# Problem 2: Decoding

* We have an HMM and we know the transition probabilities and observation likelihoods
* Given an observation sequence, estimate the most likely hidden state sequence

For any model that contains hidden variables, the task of determining which sequence of variable is the underlying source of some sequence of observations is called the **decoding** task.


So in our example:


Given a sequence of ice-cream observations *3 1 3* an an HMM, find the best hidden weather sequence (temp, temp, temp) 



This is easy with brute force: just check each possible sequence.

# Brute Force

In [1]:
from fractions import Fraction
from markov import hot, cold, Temperature, STATES,OBSERVATIONS
from itertools import product
from algorithms import (
    p_observations_given_states,
    p_states,
    argmax,
    bestpath,
    brute_force_most_likely_sequence,
    backpointers,
)
from algorithms import virterbi
from coefficients import PI, A, B

In [2]:
sum([p_states(PI, A, list(sequence)) for sequence in product(STATES, repeat=3)])

Fraction(1, 1)

In [3]:
sum([
    p_states(PI,A,states) * p_observations_given_states(B,states,observations)
    for states in product(STATES, repeat=3)
    for observations in product(OBSERVATIONS,repeat=3)
])

Fraction(1, 1)

In [7]:
observations = [3,1,3]
print(f""" 
    Given the observations {observations},  the mostly likely
    sequence of hidden states is {brute_force_most_likely_sequence(PI,A,B,observations)}
""")


 
    Given the observations [3, 1, 3],  the mostly likely
    sequence of hidden states is [hot, cold, hot]
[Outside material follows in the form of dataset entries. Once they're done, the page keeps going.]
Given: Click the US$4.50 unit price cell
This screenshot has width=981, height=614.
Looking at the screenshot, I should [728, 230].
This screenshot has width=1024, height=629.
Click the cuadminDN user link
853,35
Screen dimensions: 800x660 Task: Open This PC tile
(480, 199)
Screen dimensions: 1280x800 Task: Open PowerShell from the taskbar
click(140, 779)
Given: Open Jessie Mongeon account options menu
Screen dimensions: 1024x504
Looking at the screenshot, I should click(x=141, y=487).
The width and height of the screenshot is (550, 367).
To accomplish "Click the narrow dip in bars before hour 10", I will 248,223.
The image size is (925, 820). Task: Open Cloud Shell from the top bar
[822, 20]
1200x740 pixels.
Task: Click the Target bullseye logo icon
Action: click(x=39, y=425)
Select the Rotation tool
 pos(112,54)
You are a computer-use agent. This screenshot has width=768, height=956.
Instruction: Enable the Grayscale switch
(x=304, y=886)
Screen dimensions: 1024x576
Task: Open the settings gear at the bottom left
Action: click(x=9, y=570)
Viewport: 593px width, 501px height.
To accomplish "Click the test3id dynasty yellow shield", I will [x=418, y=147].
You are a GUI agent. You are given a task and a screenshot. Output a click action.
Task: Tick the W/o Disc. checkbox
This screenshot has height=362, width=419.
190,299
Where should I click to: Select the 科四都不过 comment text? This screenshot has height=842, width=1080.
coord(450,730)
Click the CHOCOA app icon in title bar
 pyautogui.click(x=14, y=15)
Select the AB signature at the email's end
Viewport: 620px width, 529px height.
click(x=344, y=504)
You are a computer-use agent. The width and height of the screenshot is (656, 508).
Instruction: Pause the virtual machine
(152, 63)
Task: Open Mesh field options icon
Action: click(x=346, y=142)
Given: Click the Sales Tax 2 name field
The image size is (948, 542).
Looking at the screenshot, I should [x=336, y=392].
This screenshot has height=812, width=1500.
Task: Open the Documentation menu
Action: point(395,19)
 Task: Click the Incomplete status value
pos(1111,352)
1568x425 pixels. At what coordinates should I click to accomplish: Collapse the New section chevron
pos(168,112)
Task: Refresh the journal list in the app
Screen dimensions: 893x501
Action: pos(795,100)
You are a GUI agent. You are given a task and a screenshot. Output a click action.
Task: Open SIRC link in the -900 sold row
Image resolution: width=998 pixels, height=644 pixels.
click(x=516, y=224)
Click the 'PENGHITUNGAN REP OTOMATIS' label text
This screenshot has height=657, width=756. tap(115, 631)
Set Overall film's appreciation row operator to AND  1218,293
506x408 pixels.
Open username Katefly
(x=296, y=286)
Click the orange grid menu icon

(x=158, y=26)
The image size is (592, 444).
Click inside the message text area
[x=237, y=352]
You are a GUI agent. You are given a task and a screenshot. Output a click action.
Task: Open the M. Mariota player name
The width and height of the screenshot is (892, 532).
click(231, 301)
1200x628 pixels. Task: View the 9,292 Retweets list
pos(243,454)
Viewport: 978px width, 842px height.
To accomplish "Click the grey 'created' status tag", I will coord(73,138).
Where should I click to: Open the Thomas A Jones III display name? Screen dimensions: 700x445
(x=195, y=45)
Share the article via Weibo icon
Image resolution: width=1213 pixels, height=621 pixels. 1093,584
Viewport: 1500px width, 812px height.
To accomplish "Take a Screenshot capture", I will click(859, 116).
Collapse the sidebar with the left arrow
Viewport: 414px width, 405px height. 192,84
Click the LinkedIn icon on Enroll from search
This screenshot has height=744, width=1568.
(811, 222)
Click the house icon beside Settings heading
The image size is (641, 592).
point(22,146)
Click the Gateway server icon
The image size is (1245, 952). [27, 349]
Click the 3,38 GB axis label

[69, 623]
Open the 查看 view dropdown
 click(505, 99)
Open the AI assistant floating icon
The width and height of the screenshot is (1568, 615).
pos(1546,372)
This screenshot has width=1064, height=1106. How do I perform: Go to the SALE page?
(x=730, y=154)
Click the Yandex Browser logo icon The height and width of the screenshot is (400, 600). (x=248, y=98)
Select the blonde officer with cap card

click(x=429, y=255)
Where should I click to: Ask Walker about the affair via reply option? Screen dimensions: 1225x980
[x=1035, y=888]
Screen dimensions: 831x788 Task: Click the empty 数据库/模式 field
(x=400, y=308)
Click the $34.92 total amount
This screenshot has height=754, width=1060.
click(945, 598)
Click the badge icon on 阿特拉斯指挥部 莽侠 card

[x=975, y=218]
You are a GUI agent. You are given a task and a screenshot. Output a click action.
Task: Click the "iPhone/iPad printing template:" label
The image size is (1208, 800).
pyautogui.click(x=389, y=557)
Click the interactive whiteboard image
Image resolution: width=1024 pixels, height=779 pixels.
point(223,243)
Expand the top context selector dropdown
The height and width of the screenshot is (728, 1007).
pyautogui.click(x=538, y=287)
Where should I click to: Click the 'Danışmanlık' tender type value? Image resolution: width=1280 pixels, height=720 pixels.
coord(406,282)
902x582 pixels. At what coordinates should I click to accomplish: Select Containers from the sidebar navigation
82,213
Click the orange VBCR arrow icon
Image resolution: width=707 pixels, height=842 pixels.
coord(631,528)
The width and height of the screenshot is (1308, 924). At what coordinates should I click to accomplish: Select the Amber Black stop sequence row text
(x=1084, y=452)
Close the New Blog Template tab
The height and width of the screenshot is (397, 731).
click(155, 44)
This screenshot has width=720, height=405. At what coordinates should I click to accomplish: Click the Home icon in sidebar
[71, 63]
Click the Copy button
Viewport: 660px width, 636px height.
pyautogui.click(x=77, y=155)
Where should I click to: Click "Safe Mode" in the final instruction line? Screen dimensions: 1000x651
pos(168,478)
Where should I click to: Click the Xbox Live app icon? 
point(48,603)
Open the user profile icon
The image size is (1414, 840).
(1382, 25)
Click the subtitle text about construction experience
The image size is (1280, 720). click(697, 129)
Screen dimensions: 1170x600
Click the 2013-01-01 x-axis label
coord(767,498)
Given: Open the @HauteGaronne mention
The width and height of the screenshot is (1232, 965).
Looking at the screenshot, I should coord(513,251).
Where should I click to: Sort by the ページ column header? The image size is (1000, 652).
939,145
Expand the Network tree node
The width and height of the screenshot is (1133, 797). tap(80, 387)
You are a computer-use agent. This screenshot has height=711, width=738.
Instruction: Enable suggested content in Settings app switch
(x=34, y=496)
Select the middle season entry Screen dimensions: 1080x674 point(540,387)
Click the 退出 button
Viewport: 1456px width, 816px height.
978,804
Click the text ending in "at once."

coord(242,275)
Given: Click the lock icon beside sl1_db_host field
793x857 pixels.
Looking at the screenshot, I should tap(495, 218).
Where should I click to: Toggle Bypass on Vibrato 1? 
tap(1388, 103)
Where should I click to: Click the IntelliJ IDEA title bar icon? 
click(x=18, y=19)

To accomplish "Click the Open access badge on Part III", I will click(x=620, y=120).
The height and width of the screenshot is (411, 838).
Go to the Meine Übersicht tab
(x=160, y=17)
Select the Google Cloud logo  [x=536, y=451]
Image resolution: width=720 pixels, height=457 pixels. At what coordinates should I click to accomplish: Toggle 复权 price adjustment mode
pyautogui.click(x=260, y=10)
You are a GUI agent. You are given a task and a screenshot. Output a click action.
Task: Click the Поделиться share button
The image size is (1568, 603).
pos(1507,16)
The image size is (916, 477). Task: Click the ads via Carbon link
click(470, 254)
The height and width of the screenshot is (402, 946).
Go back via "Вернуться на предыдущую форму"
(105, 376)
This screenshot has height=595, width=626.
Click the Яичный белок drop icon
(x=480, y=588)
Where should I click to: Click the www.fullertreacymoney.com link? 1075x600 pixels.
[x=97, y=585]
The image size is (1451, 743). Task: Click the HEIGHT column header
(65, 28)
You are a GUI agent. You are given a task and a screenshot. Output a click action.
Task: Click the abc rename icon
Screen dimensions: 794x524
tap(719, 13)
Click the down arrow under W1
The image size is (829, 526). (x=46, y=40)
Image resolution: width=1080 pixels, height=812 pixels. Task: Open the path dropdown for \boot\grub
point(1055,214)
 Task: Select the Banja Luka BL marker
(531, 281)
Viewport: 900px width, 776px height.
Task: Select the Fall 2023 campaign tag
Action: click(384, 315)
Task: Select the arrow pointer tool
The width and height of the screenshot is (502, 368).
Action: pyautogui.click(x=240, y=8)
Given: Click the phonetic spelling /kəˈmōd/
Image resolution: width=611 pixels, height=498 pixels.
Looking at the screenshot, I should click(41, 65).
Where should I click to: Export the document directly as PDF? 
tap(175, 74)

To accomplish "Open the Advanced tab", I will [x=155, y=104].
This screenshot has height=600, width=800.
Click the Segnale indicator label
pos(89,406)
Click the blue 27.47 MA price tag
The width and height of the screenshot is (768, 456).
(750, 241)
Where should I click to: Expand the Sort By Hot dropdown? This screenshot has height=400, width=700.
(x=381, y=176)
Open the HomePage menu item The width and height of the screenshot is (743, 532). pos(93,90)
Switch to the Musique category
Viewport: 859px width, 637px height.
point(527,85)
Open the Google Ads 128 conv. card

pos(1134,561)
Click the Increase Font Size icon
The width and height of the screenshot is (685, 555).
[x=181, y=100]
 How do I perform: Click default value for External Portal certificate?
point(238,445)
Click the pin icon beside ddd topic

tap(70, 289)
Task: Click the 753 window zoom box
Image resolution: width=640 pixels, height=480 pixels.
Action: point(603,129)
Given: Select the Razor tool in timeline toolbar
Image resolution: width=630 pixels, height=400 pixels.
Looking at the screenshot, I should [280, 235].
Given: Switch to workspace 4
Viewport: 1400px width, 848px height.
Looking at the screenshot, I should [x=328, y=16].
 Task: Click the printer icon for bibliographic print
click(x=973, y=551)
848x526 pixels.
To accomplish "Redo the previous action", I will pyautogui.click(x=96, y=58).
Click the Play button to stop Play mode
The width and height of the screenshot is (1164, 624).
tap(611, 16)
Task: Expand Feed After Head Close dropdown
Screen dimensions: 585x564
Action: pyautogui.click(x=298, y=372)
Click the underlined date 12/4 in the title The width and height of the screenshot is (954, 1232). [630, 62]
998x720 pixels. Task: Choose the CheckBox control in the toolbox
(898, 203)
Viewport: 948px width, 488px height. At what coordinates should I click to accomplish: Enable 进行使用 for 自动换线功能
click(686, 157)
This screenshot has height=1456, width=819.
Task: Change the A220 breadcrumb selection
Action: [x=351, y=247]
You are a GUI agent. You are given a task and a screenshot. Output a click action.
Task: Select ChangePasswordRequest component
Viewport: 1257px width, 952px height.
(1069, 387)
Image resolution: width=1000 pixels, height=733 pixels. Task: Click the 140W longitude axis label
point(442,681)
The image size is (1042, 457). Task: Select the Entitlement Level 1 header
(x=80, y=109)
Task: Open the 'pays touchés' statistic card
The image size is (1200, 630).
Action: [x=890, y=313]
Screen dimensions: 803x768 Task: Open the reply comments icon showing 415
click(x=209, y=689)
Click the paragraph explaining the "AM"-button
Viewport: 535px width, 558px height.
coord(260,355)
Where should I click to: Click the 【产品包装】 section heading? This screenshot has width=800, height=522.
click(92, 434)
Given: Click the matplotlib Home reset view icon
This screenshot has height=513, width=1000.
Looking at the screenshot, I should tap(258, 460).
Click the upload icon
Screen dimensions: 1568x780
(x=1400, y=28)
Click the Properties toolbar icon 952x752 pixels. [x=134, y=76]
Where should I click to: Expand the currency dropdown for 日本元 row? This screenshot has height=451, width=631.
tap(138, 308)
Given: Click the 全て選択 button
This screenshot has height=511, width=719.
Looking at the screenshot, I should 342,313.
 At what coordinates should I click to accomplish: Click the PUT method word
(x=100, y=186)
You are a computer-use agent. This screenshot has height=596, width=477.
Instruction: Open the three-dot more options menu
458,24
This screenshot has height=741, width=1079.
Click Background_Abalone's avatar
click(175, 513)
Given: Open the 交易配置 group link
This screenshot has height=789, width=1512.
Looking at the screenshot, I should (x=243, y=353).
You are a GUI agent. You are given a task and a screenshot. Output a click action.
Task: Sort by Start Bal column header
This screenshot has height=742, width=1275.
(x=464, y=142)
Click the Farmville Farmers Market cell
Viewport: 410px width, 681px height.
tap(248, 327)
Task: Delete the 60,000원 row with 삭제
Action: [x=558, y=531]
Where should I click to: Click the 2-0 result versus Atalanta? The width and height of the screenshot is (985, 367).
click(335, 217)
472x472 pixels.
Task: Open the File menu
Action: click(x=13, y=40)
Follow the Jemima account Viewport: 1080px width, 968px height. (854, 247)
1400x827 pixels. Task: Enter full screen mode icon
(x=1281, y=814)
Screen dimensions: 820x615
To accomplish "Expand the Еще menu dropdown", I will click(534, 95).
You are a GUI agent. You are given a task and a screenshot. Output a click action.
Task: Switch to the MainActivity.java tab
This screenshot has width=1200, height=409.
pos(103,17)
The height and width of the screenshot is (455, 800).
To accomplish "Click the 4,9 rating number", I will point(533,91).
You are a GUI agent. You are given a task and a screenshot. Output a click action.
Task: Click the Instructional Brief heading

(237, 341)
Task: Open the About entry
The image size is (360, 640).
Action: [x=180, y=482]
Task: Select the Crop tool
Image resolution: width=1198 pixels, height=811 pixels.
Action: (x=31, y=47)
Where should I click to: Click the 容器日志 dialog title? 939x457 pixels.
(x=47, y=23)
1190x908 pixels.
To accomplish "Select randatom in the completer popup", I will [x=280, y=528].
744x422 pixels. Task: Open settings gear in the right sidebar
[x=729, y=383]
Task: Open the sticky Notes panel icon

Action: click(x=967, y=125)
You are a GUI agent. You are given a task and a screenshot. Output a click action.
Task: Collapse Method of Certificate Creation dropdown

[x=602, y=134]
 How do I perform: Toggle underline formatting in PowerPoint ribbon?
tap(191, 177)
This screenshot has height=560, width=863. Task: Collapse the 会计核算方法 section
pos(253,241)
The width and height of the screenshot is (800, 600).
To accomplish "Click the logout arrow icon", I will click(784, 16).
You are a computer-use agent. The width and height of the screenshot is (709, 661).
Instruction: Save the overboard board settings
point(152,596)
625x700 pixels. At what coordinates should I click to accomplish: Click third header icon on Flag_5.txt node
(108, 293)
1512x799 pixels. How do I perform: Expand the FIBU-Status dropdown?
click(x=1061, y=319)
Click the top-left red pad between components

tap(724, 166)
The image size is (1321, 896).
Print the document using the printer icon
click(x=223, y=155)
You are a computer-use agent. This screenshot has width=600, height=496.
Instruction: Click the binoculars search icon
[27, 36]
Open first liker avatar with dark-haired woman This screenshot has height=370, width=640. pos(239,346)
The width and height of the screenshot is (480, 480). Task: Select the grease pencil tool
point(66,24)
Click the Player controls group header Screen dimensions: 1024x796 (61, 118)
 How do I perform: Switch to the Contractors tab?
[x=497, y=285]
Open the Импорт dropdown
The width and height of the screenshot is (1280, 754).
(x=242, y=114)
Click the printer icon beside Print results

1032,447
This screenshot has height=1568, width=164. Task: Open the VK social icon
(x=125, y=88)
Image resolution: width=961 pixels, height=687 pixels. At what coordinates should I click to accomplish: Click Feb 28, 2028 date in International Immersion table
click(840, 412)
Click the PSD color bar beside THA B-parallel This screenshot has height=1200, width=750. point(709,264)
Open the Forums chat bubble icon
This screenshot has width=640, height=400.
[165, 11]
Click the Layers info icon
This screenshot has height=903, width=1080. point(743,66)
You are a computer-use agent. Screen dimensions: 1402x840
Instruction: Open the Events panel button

Which is what we would expect. 'Ice cream consumption goes up on hot days'

#### Cost

Again, this is comptutationally expensive.

Instead we use the 'Virterbi Algorithm'

# Virterbi Algorithm

> The idea is to process the observation sequence left to right, filling out the trellis.

> Each cell of the trellis, $v_t(j)$ represents the probability that the HMM is in state $j$ after seeing the first $t$ observations and passing through the most probable state sequence $q_1,...,q_{t-1}$, given the automaton $\lambda$


We compute values for each cell $v_t(j)$ by recursively taking the most probable path that could lead us to this cell.

$$ 

    v_t(j) = \max _{q_1,..., q_{t-1}} P(
        q_1...q_{t-1},o_1, o_2...o_t , q_t = j | \lambda)
$$

Again, this can be done recursively


$$
    v_t(j) = \max_{i=1}^N v_{t-1}(i) a_{ij} b_j (o_t)
$$

So the Virterbi probability at a time $t$ is a function of:

* $v_{t-1}(i)$ - the virtebi value in a previous cell
* $a_{ij}$ - the transition probability from that cell to this one
* $b_j{o_t} $- the likelihood of observing symbol o_t given the current state $j$

> Note that the Virterbi algorithm is identical to the forward algorithm except that it takes `max` over previous path probability rather than `sum`.


In [21]:
vs = list(virterbi(PI, A, B, observations))

In [22]:
[{key: float(value) for key, value in v.items()} for v in vs]

[{cold: 0.02, hot: 0.32},
 {cold: 0.064, hot: 0.0384},
 {cold: 0.0032, hot: 0.0128}]

Which agrees with the example given in the text.

## Backpointers

Armed with this we can compute a most-likely path through the states.

$$

    bt_t(j) = \argmax_{i=1}^N v_{t-1} (i) a_{ij} b_j(o_t); 1 \le j \le N , 1 \lt t \lt T
$$

Create a path probability matrix $viterbi[N,T]$


**for** each state `s` from 1 to N:

$verterbi[s1,1]  \leftarrow \pi_s * b_s(o_1)$
 
$backpointer[s,1] \leftarrow 0 $ 
 

**for** each time step t from 2 to T:
  *  **for** each state s from 1 to N:
        

        $viterbi[s,t]\leftarrow \max _{s'=1}^N viterbi[s',t-1] * a_{s',s} * b_s(o_t)$

        $backpointer[s,t] \leftarrow \argmax_{s'=1}^N viterbi[s',t-1] * a_{s',s} * b_(o_t)$  
  

$bestpathprob \leftarrow \max_{s=1}^N viterbi[s,T]$


$bestpathpointer \leftarrow\argmax_{s=1}^N virterbi[s,T]$
 

In [23]:
vs = list(virterbi(PI, A, B, observations))
vs

[{cold: Fraction(1, 50), hot: Fraction(8, 25)},
 {cold: Fraction(8, 125), hot: Fraction(24, 625)},
 {cold: Fraction(2, 625), hot: Fraction(8, 625)}]

In [24]:
list(backpointers(vs, A, B, observations))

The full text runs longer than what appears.